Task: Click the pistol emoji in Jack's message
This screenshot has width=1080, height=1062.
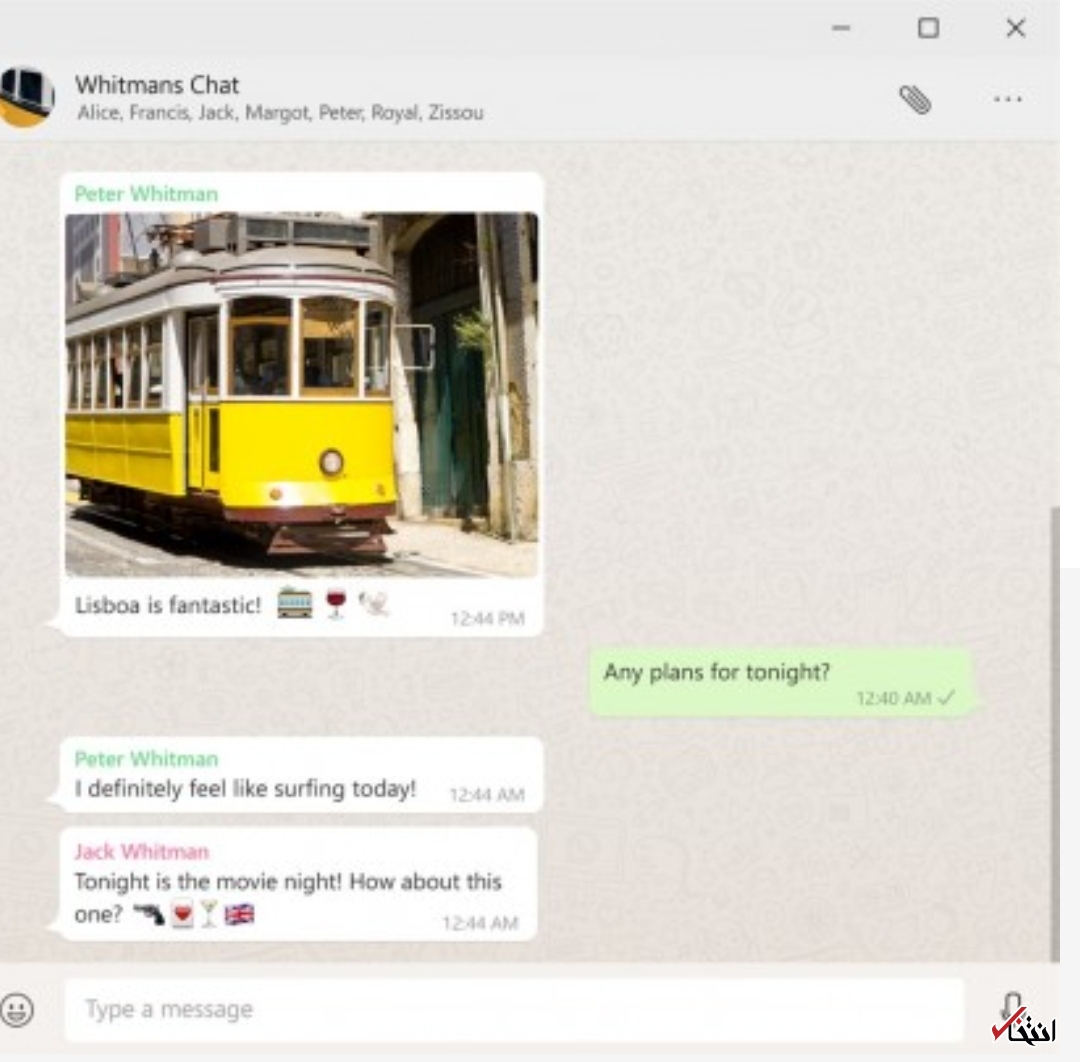Action: pyautogui.click(x=149, y=915)
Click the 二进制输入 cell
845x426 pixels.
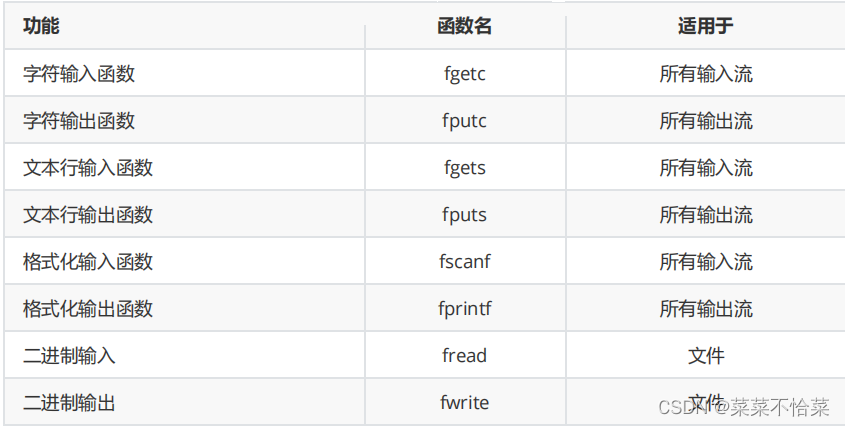[x=69, y=356]
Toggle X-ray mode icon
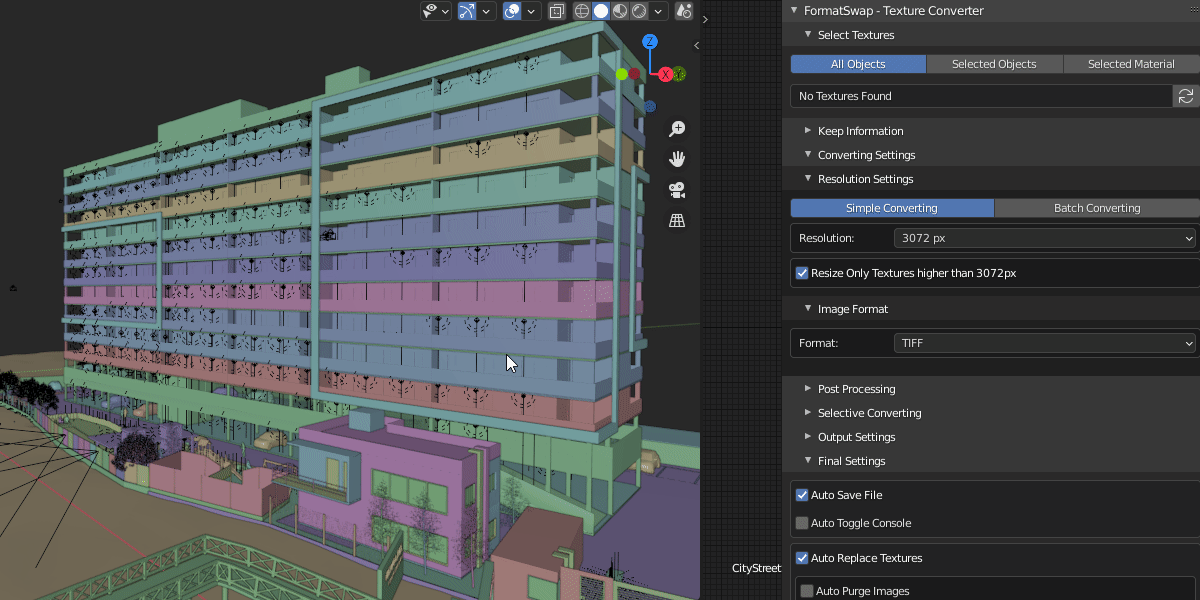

▬▬▬▬▬▬

- _Aim_
Render the lines above as a JSON list of strings, one string per line, leaving out blank lines and the pictures.

- _Correct output_
[
  "Task: Click the pistol emoji in Jack's message",
  "This screenshot has width=1080, height=1062.",
  "Action: pyautogui.click(x=149, y=915)",
  "Click the 二进制输入 cell",
  "845x426 pixels.",
  "[x=69, y=356]",
  "Toggle X-ray mode icon"
]